Line by line, output the entries below exactly as they appear.

═══ RECORD EXTRACTS

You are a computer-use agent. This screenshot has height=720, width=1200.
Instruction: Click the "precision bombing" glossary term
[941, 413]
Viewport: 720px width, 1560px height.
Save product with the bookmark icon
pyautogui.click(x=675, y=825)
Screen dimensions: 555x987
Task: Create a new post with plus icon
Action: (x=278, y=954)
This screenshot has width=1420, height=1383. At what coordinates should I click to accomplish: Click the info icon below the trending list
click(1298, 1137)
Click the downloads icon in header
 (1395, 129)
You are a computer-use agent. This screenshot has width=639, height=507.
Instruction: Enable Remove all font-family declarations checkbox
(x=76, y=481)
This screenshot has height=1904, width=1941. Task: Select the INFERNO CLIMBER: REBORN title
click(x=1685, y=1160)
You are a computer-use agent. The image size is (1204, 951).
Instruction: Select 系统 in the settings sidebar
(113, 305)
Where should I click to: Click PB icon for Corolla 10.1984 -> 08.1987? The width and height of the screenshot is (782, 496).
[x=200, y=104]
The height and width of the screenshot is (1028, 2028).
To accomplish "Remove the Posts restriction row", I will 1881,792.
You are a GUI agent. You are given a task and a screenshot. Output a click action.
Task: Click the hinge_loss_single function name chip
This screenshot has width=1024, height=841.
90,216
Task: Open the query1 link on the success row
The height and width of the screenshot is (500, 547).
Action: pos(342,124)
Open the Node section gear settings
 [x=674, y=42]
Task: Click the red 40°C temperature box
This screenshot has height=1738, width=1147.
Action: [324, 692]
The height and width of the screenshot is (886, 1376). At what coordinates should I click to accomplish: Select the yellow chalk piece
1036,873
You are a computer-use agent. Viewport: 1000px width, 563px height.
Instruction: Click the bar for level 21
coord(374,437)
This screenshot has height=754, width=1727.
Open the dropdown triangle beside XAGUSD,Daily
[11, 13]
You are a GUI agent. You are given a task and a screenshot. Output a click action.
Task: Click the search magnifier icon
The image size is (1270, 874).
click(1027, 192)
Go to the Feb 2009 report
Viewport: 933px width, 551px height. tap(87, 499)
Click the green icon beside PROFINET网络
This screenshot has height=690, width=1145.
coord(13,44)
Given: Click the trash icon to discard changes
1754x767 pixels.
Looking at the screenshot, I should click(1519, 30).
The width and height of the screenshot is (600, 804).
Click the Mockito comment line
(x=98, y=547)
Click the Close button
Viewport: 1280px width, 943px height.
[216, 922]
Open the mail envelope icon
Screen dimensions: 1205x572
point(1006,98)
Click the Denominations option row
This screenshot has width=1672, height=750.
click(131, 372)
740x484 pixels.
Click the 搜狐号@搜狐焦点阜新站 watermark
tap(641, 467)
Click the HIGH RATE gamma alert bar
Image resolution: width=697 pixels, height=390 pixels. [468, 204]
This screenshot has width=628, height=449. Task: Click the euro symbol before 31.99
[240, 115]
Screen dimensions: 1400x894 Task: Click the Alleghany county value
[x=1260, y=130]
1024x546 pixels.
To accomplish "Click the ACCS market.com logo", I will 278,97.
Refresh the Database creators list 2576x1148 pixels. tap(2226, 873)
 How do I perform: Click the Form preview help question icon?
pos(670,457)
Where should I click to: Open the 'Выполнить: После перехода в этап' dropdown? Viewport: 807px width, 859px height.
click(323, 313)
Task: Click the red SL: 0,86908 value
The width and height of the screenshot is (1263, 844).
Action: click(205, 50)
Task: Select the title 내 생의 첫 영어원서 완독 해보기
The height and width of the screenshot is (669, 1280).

══════

EXPECTED ANSWER:
You are a computer-use agent. This screenshot has height=720, width=1200.
Instruction: Click the "precision bombing" glossary term
[941, 413]
Viewport: 720px width, 1560px height.
Save product with the bookmark icon
pyautogui.click(x=675, y=825)
Screen dimensions: 555x987
Task: Create a new post with plus icon
Action: (x=278, y=954)
This screenshot has width=1420, height=1383. At what coordinates should I click to accomplish: Click the info icon below the trending list
click(1298, 1137)
Click the downloads icon in header
 (1395, 129)
You are a computer-use agent. This screenshot has width=639, height=507.
Instruction: Enable Remove all font-family declarations checkbox
(x=76, y=481)
This screenshot has height=1904, width=1941. Task: Select the INFERNO CLIMBER: REBORN title
click(x=1685, y=1160)
You are a computer-use agent. The image size is (1204, 951).
Instruction: Select 系统 in the settings sidebar
(113, 305)
Where should I click to: Click PB icon for Corolla 10.1984 -> 08.1987? The width and height of the screenshot is (782, 496).
[x=200, y=104]
The height and width of the screenshot is (1028, 2028).
To accomplish "Remove the Posts restriction row", I will 1881,792.
You are a GUI agent. You are given a task and a screenshot. Output a click action.
Task: Click the hinge_loss_single function name chip
This screenshot has width=1024, height=841.
90,216
Task: Open the query1 link on the success row
The height and width of the screenshot is (500, 547).
Action: pos(342,124)
Open the Node section gear settings
 [x=674, y=42]
Task: Click the red 40°C temperature box
This screenshot has height=1738, width=1147.
Action: [324, 692]
The height and width of the screenshot is (886, 1376). At what coordinates should I click to accomplish: Select the yellow chalk piece
1036,873
You are a computer-use agent. Viewport: 1000px width, 563px height.
Instruction: Click the bar for level 21
coord(374,437)
This screenshot has height=754, width=1727.
Open the dropdown triangle beside XAGUSD,Daily
[11, 13]
You are a GUI agent. You are given a task and a screenshot. Output a click action.
Task: Click the search magnifier icon
The image size is (1270, 874).
click(1027, 192)
Go to the Feb 2009 report
Viewport: 933px width, 551px height. tap(87, 499)
Click the green icon beside PROFINET网络
This screenshot has height=690, width=1145.
coord(13,44)
Given: Click the trash icon to discard changes
1754x767 pixels.
Looking at the screenshot, I should click(1519, 30).
The width and height of the screenshot is (600, 804).
Click the Mockito comment line
(x=98, y=547)
Click the Close button
Viewport: 1280px width, 943px height.
[216, 922]
Open the mail envelope icon
Screen dimensions: 1205x572
point(1006,98)
Click the Denominations option row
This screenshot has width=1672, height=750.
click(131, 372)
740x484 pixels.
Click the 搜狐号@搜狐焦点阜新站 watermark
tap(641, 467)
Click the HIGH RATE gamma alert bar
Image resolution: width=697 pixels, height=390 pixels. [468, 204]
This screenshot has width=628, height=449. Task: Click the euro symbol before 31.99
[240, 115]
Screen dimensions: 1400x894 Task: Click the Alleghany county value
[x=1260, y=130]
1024x546 pixels.
To accomplish "Click the ACCS market.com logo", I will 278,97.
Refresh the Database creators list 2576x1148 pixels. tap(2226, 873)
 How do I perform: Click the Form preview help question icon?
pos(670,457)
Where should I click to: Open the 'Выполнить: После перехода в этап' dropdown? Viewport: 807px width, 859px height.
click(323, 313)
Task: Click the red SL: 0,86908 value
The width and height of the screenshot is (1263, 844).
Action: click(205, 50)
Task: Select the title 내 생의 첫 영어원서 완독 해보기
The height and width of the screenshot is (669, 1280).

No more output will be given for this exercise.